• Document excerpt:
──────────────────────────────
Just this week, a horrific mass shooting at Michigan State University shocked the nation and rocked our campus, as many have friends and relatives attending the nearby university. Its close proximity and the hours-long “shelter-in-place” order had many feeling anxious, confused and angry. But most significantly, the feeling of loss was overwhelming: the lives of Brian Fraser, Alexandria Verner and Arielle Anderson were taken in the shooting and will forever be memorialized by the community of East Lansing and our own. Such events also remind us of the constant threat of gun violence, and should be considered yet another instance of why we must overcome the mental, ideological and political barriers preventing this nation from working towards a solution.
In 2022, there were 648 mass shootings. Just a month and a half into 2023, there have been 66 mass shootings. This constitutes an unfathomable rate of more than one and a half mass shootings per day on average. At this rate, the U.S. is on pace for a catastrophic 577 mass shootings by the end of the year. The Gun Violence Archive defines a mass shooting as an event in which a shooter kills or injures a minimum of four people, not including any shooter who may have also been killed or injured in the event. Even more worrying than this data, however, is the fact that it seems we, both the general public and its lawmakers, are growing numb to the ever-rising tide of gun violence deaths in the United States.
Columbine, Sandy Hook, Orlando, Las Vegas, Texas First Baptist Church, Robb Elementary in Uvalde and, most recently, Monterey Park. These are names ingrained in the American consciousness for their brutality and tragedy, and are among the 25 mass shootings since 1982 with 10 or more fatalities. But of all of these events, who –– besides those directly affected by the tragedy –– can name a single victim? As we are constantly confronted with news of yet more shootings, it becomes increasingly difficult to separate the raw numbers from the humanity of the victims.
──────────────────────────────
• Short exercise 1: Update the rows under Stored items by replacing "Task" with "Instruction" and keeping everything else unchanged. Leave the pictures out of your output.

Stored items:
──────────────────────────────
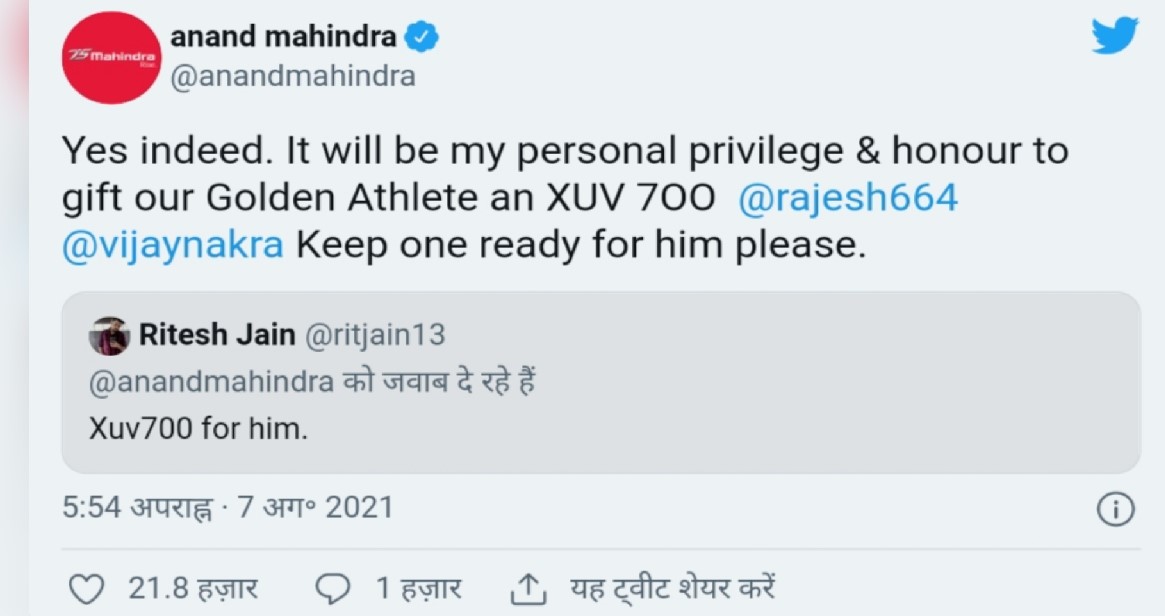1165x616 pixels.
Task: Open the tweet info icon
Action: click(x=1114, y=510)
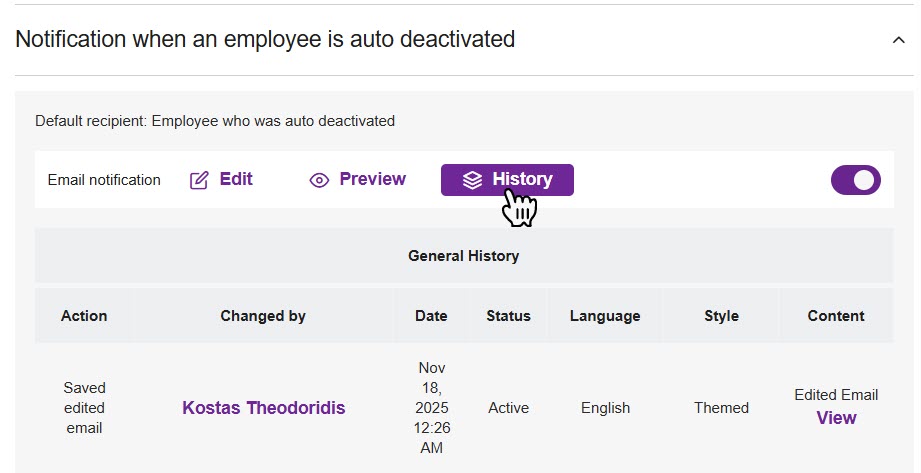
Task: Click the Status column header
Action: click(508, 316)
──────────────────────────────
• Short exercise 2: Reproduce verbatim the passage on mass shootings from "Just this week, a" up to and including "towards a solution.".

• Final answer 1:
1165x616 pixels.
Instruction: Open the tweet info icon
Action: click(x=1114, y=510)
Instruction: Click the Status column header
Action: click(508, 316)

• Final answer 2:
Just this week, a horrific mass shooting at Michigan State University shocked the nation and rocked our campus, as many have friends and relatives attending the nearby university. Its close proximity and the hours-long “shelter-in-place” order had many feeling anxious, confused and angry. But most significantly, the feeling of loss was overwhelming: the lives of Brian Fraser, Alexandria Verner and Arielle Anderson were taken in the shooting and will forever be memorialized by the community of East Lansing and our own. Such events also remind us of the constant threat of gun violence, and should be considered yet another instance of why we must overcome the mental, ideological and political barriers preventing this nation from working towards a solution.